Et quand, en plus de tout cela, cette personne est ou a été, réellement et fortement, souvent très impliquée, tant humainement, politiquement que socialement et spirituellement dans la vie du monde, celle de la Cité, de son milieu culturel et littéraire et celle de ses semblables, amis et confrères, on réalise vraiment quelle femme extraordinaire d'énergie et de dynamisme on a devant soi.

Car c'est bien là une des facettes d'Esther les moins connues, parce qu'elle est d'un naturel discret et modeste pour ces choses, comme pour bien d'autres, que celle de l'Esther socialement active, de son implication bien concrète et généreuse, par son temps, son argent et ses efforts dans de multiples et importantes causes, écologiques, humanitaires et sociales. Elle a soutenu activement presque tous les organismes importants connus, d'Amnistie Internationale à Vision Mondiale en passant le Wildlife Fund, existant dans cette province, fait sa part de marches de protestations contre les injustices et l'insoutenable, pris personnellement sous son aile bien des gens et des causes.

Et son implication dans la communauté de la SF Québécoise n'est pas moins grande. Combien de projets louables, de nouveaux espaces de publications, de débats et d'échanges d'idées ne seraient pas nés, ou n'auraient pas survécus, ou alors beaucoup plus difficilement, sans elle et son apport désintéressé?

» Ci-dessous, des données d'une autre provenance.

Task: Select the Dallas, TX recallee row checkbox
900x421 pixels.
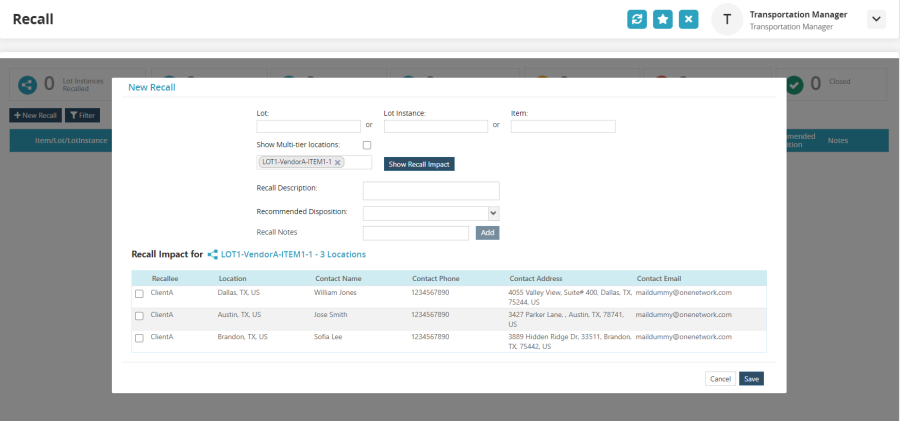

Je ne mentionnerai ici que la prestigieuse revue Imagine... dont elle fut, on le néglige trop souvent, une des membres fondateurs et la série d'anthologies Transes Lucides au collectif d'édition de laquelle elle appartient d'importance. Et j'épargnerai ici sa pudeur et sa modestie en ne mentionnant pas ses actes et son implication du même genre exercés, cette fois, pour de simples individus privés, pour ses frères et soeurs humains, et cela pour ne pas heurter sa discrétion habituelle et sa réserve naturelles, que je mets ici bien à l'épreuve, et sa volonté de se tenir loin des illusions trompeuses de honneurs et de la publicité, me contentant de mentionner quelques mots simples mais lourd de sens comme Tibet, Arménie, Prison et Enfance et vous laisser deviner ce qu'il en est vraiment...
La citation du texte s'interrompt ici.